*** Opening Available data ***

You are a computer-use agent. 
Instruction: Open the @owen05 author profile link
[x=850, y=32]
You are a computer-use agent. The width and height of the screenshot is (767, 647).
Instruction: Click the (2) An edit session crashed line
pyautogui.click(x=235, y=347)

*** Closing Available data ***
*** Opening Available data ***

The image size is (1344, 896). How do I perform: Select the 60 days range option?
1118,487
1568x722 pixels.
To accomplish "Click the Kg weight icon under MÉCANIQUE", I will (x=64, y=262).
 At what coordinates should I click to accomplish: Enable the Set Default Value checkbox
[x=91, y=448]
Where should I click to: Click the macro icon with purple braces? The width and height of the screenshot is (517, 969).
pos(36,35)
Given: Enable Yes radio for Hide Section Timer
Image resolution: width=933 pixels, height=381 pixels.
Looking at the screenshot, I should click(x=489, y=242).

*** Closing Available data ***

* What you should do *
In the lines above, find the word "computer" and copy every line it occurs in.

* Solution to the problem *
You are a computer-use agent. 
You are a computer-use agent. The width and height of the screenshot is (767, 647).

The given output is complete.